Problem to solve:
Look for "Viewport: 890px width, 748px height." in the records below, then copy that line and every line after it, exactly and with nothing added.

Entries supplied:
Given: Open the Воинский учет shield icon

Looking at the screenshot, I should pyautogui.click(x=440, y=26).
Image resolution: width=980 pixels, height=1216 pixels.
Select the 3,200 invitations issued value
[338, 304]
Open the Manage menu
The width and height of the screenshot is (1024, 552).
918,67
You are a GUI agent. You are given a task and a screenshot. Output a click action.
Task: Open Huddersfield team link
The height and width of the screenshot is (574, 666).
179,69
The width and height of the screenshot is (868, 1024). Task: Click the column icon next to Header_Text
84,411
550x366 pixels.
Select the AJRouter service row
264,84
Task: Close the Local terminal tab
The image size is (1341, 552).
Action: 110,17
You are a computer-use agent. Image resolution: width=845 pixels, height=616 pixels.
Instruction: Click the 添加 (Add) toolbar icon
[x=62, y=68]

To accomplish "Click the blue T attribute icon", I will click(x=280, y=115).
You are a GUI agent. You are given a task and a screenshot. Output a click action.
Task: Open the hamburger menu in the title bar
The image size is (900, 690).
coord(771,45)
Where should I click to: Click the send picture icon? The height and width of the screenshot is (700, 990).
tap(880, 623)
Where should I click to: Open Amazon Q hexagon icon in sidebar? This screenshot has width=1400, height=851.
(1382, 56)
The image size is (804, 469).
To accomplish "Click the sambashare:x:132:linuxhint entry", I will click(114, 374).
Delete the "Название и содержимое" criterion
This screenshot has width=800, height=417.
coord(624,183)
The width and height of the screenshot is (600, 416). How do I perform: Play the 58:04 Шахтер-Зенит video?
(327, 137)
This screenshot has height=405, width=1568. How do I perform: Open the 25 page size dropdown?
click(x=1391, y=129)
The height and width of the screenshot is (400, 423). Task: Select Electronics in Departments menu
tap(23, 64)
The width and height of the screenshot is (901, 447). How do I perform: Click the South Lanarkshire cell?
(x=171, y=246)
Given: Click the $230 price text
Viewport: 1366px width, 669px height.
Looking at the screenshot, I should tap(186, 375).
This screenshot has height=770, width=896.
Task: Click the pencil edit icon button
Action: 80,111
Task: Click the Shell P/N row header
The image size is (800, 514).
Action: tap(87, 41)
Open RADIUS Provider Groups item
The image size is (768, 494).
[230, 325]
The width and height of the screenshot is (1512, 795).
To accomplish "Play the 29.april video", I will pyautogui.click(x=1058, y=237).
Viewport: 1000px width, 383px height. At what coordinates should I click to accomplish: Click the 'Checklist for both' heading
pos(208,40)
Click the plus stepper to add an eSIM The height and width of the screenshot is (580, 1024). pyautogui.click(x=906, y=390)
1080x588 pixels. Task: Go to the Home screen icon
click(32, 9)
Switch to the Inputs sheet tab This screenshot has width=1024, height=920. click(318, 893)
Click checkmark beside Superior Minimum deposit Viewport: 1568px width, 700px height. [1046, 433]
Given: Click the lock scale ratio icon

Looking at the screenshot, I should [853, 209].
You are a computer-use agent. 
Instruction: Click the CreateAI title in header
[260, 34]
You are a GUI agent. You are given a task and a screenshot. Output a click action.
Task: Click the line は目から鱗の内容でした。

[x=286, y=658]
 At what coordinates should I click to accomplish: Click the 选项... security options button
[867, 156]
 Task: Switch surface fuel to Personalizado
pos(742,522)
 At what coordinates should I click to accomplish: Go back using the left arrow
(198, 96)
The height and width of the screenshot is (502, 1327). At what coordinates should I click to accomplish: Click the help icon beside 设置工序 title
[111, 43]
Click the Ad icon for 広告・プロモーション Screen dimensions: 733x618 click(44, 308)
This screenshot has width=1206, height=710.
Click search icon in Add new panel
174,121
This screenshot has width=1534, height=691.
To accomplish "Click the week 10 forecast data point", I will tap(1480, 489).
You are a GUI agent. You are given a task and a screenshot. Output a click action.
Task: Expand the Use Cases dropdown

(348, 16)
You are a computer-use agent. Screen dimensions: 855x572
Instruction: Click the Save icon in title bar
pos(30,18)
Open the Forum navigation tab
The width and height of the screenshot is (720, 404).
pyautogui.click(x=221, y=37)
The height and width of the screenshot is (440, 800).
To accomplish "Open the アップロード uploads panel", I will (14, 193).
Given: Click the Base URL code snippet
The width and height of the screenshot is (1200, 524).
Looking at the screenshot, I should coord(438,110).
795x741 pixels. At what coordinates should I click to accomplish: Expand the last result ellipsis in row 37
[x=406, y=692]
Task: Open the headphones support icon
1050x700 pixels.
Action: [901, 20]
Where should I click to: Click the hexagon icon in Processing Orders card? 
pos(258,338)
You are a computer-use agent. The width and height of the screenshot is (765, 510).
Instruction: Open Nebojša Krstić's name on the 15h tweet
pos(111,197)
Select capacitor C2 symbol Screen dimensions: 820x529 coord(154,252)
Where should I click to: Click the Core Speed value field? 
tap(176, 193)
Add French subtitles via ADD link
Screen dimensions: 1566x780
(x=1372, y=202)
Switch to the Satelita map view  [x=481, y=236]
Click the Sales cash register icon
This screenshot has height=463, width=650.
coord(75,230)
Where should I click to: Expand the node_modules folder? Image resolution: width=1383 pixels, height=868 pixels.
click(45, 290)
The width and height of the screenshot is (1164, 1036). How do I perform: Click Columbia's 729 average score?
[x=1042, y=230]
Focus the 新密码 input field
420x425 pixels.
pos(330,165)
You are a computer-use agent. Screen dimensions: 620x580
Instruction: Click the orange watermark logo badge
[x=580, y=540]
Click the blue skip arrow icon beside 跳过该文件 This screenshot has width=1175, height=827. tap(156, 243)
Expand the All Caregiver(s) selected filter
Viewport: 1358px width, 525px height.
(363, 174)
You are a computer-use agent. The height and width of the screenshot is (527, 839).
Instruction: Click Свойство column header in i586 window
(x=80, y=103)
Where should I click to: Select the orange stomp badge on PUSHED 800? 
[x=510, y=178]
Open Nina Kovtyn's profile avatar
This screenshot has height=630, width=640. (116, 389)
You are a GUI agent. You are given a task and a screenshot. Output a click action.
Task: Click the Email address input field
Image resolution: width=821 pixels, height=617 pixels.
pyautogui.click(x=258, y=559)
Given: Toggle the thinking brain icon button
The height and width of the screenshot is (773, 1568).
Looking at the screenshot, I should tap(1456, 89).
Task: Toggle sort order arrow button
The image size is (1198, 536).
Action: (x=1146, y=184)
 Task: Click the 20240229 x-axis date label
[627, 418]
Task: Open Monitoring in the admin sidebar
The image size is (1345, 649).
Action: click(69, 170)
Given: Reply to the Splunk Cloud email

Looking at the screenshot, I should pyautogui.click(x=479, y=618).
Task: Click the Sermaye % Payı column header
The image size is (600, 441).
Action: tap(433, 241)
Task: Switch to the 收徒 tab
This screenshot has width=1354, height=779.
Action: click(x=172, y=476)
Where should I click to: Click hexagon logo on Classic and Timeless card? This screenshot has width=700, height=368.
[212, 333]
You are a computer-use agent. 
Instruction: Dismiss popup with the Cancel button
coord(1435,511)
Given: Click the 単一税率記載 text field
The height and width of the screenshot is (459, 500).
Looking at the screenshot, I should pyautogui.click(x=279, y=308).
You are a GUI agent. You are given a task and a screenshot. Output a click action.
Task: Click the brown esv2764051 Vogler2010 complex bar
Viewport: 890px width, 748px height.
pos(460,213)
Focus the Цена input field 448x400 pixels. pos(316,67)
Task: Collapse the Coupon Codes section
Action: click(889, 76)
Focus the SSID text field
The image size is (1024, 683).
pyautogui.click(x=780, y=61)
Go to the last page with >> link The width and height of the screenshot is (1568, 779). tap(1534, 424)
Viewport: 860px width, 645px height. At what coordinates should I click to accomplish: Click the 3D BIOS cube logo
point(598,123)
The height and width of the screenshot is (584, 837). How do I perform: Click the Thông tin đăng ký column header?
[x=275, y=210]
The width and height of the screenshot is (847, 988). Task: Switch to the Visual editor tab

Completed exercise:
Viewport: 890px width, 748px height.
pos(460,213)
Focus the Цена input field 448x400 pixels. pos(316,67)
Task: Collapse the Coupon Codes section
Action: click(889, 76)
Focus the SSID text field
The image size is (1024, 683).
pyautogui.click(x=780, y=61)
Go to the last page with >> link The width and height of the screenshot is (1568, 779). tap(1534, 424)
Viewport: 860px width, 645px height. At what coordinates should I click to accomplish: Click the 3D BIOS cube logo
point(598,123)
The height and width of the screenshot is (584, 837). How do I perform: Click the Thông tin đăng ký column header?
[x=275, y=210]
The width and height of the screenshot is (847, 988). Task: Switch to the Visual editor tab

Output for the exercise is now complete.